30/11/2020 às 21h13min - Atualizada em 30/11/2020 às 21h13min

Relatório Confidencial revela condução incorreta da China em fases iniciais da Covid.

Denunciante que apresentou o arquivo pediu o anonimato.

Da Redação
Foto: Reuters Lucas Jackson Direitos Reservados
Em um relatório marcado como "documento interno, por favor, mantenha confidencial", as autoridades de saúde locais na província de Hubei, na China, onde o vírus foi detectado pela primeira vez, lista um total de 5.918 novos casos detectados em 10 de fevereiro, mais do que o dobro do número público oficial de casos confirmados , dividindo o total em uma variedade de subcategorias.

Esse número alarmante não foi divulgado na época, e ao que parece a China minimizou a gravidade do surto.

O documento com 117 páginas contém uma série de revelações do Centro Provincial de Controle e Prevenção de Doenças de Hubei.

A China rejeitou veementemente as acusações feitas pelos Estados Unidos e outros governos ocidentais de que teria omitido informações relacionadas ao vírus, e diz ter sido transparente desde o início do surto.

Mas os documentos revelam várias inconsistências entre o que autoridades acreditavam estar acontecendo e o que foi revelado ao público.

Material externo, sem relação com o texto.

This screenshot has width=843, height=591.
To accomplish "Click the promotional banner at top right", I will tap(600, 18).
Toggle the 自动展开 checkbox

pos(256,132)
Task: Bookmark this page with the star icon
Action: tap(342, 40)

Um dos dados mais impressionantes refere-se à lentidão com que os pacientes locais com Covid-19 foram diagnosticados.

Em uma entrevista coletiva em 7 de junho, a China divulgou um Livro Branco afirmando afirmando que o governo chinês sempre publicou informações relacionadas à epidemia de "maneira oportuna, aberta e transparente".

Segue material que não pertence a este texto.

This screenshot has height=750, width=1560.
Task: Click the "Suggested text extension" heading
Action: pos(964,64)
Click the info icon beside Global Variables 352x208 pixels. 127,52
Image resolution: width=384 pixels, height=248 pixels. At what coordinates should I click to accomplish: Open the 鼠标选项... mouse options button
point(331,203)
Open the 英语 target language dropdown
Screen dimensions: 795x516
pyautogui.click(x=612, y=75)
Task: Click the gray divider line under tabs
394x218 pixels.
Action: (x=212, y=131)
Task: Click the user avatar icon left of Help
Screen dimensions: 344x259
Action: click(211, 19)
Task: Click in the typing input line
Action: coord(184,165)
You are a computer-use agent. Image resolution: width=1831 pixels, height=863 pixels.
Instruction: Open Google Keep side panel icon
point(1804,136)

“Ao fazer um esforço total para conter o vírus, a China também agiu com grande senso de responsabilidade para com a humanidade, seu povo, a posteridade e a comunidade internacional. Forneceu informações sobre a Covid-19 de maneira totalmente profissional e eficiente, divulgou informações confiáveis e detalhadas o mais cedo possível em uma base regular, respondendo de forma eficaz à preocupação pública e construindo um consenso público ", diz trecho do Livro Branco.

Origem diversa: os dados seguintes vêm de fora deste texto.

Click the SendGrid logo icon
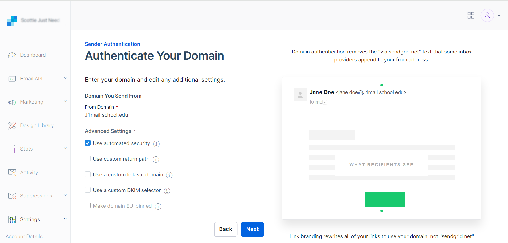This screenshot has height=243, width=508. point(12,21)

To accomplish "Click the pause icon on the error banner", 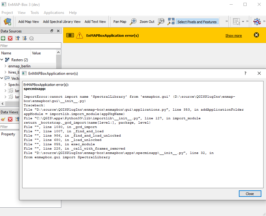I will [x=70, y=35].
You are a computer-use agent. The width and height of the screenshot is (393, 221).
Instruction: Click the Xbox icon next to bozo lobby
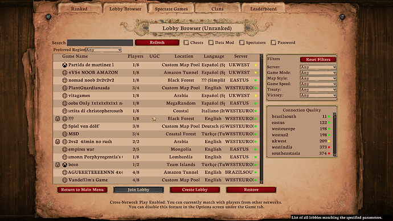coord(65,165)
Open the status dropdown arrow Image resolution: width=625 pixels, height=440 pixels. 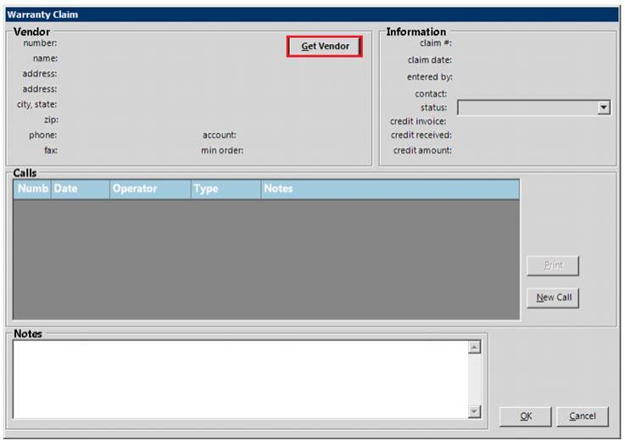(604, 108)
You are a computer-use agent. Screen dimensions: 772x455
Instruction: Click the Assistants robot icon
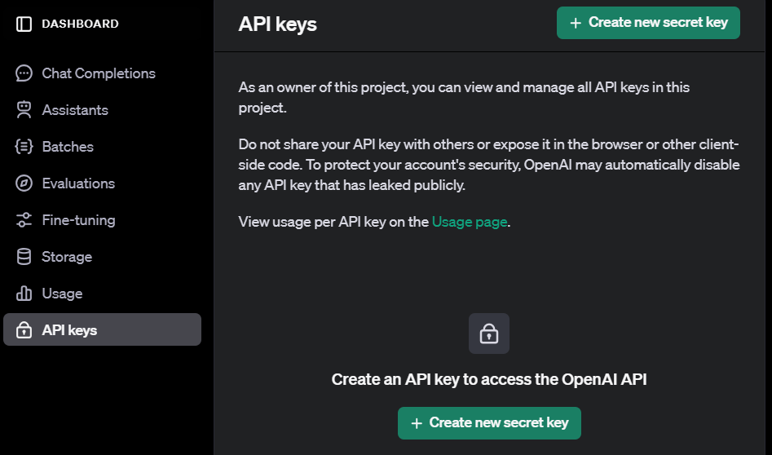pos(24,110)
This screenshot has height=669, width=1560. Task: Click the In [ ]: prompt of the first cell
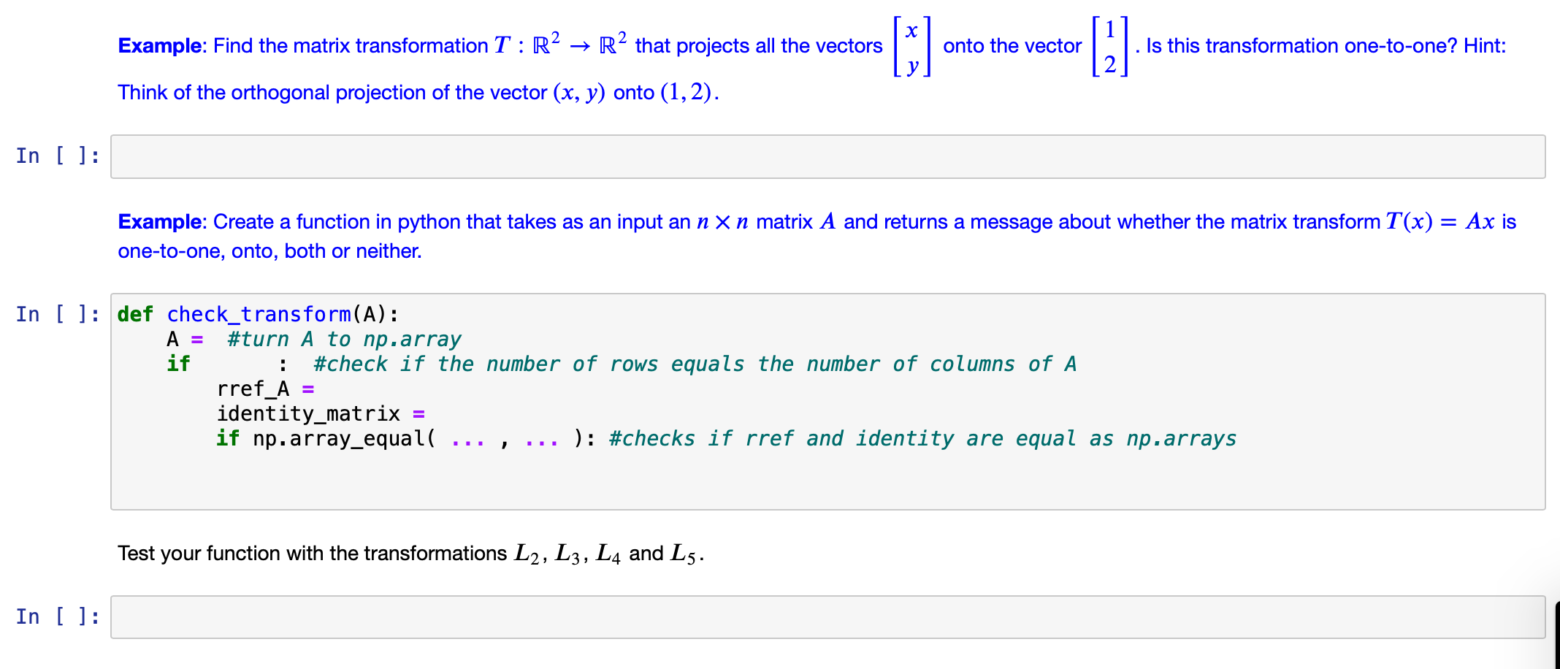tap(57, 155)
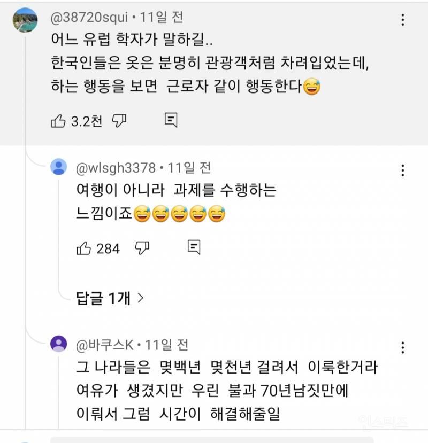Reply to the @38720squi comment
This screenshot has width=428, height=443.
tap(171, 121)
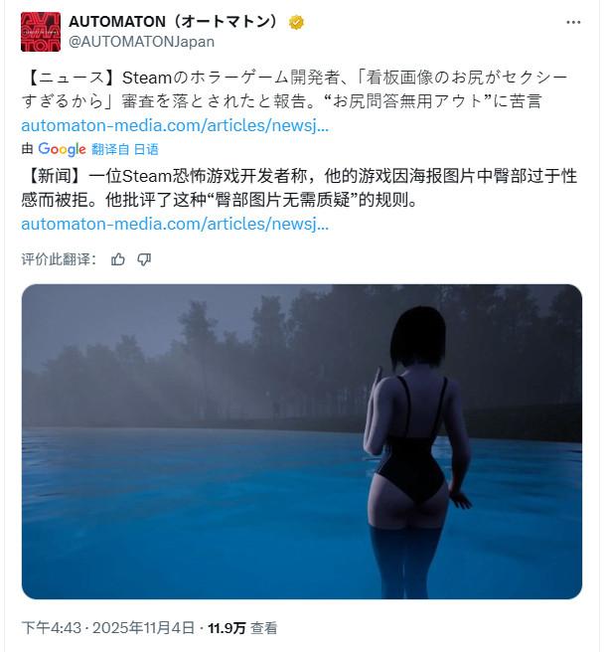Open the @AUTOMATONJapan handle
606x652 pixels.
[x=141, y=42]
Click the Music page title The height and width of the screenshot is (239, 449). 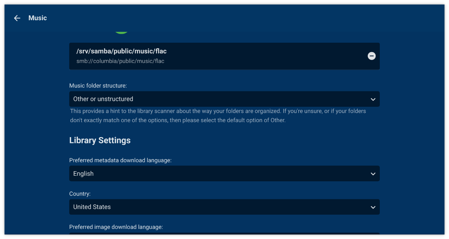[x=37, y=18]
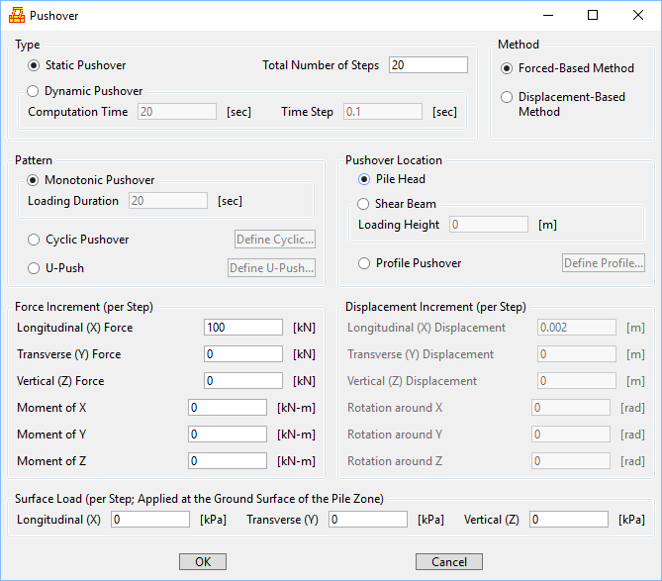This screenshot has height=581, width=662.
Task: Enable Cyclic Pushover pattern
Action: click(x=35, y=240)
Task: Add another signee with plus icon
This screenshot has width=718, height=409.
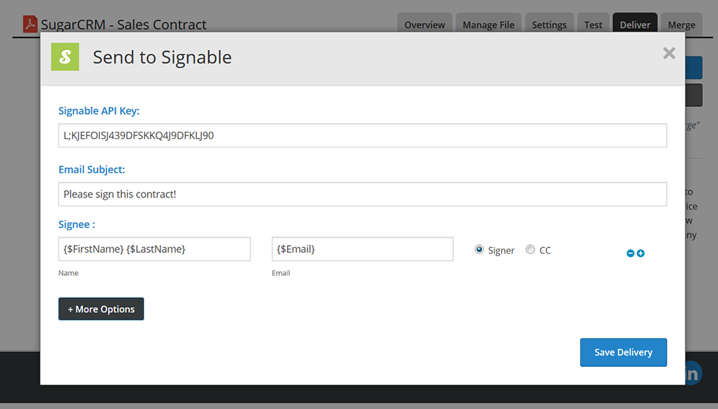Action: coord(641,253)
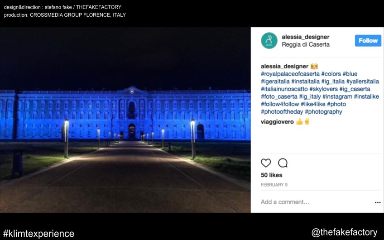Click the alessia_designer profile avatar
384x240 pixels.
click(269, 41)
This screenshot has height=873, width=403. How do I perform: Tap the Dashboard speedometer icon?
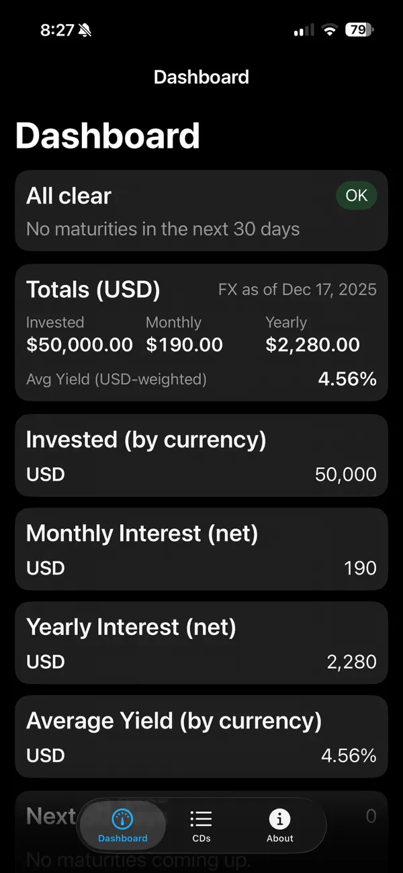[122, 818]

Segundo especialistas em saúde, os documentos não revelados pela China geraram consequências globais.

As revelações que vazaram ocorrem no momento em que aumenta a pressão dos EUA e da União Europeia sobre a China para cooperar totalmente com uma investigação da Organização Mundial de Saúde sobre as origens do vírus.

Segundo à CNN, Os arquivos foram apresentados por um denunciante que pediu anonimato. Eles disseram que trabalhavam dentro do sistema de saúde chinês e eram patriotas motivados a revelar uma verdade que havia sido censurada e homenagear colegas.

Ainda segundo a CNN, não está claro como os documentos foram obtidos ou por que artigos específicos foram selecionados. Os arquivos foram verificados por seis especialistas independentes que examinaram a veracidade de seu conteúdo.